* **SOURCE PASSAGE**
·····
The evaluation of the segmentation performance in Section \ref{sec:results_segmentation} is not completely representative of the performance of the models in actual applications, because the dataset used for the evaluation contained fewer positives contained in the ground truth annotations than the actual leaf regions present in the image. However, when manually inspecting the segmentation results, it is evident that all configurations exhibit a significant number of misclassifications, showcasing the poor performance results due not only to the dataset quality, but also to the actual model performance.
Poor segmentation performance (especially specificity) shows that the synthetically generated dataset is not suitable for training models with the task of segmenting leaves. This could be combatted with an extensive dataset of leaf regions annotated in images containing more than one leaf. This can replace the synthetically generated dataset described in Section \ref{sec:data_aug} during training, increasing the performance of the segmentation stage, which in turn allows the disease detection stage to produce more accurate results.
·····
* **RECORDS PROVIDED**
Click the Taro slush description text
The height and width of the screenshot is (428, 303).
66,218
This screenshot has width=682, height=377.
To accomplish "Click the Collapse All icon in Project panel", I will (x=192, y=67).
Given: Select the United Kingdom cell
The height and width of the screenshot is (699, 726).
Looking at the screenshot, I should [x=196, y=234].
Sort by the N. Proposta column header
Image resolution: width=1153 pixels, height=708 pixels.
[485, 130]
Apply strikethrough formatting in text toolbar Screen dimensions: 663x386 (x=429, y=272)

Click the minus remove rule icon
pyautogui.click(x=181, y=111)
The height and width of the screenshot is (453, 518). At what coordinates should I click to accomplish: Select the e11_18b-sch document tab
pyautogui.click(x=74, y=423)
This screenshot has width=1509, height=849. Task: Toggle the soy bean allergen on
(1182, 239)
·····
* **TASK INSTRUCTIONS**
Copy word for word the part of the leaf segmentation passage above that begins with the words "The evaluation of" and ends with the words "actual model performance.".

* **ANSWER TO THE PROBLEM**
The evaluation of the segmentation performance in Section \ref{sec:results_segmentation} is not completely representative of the performance of the models in actual applications, because the dataset used for the evaluation contained fewer positives contained in the ground truth annotations than the actual leaf regions present in the image. However, when manually inspecting the segmentation results, it is evident that all configurations exhibit a significant number of misclassifications, showcasing the poor performance results due not only to the dataset quality, but also to the actual model performance.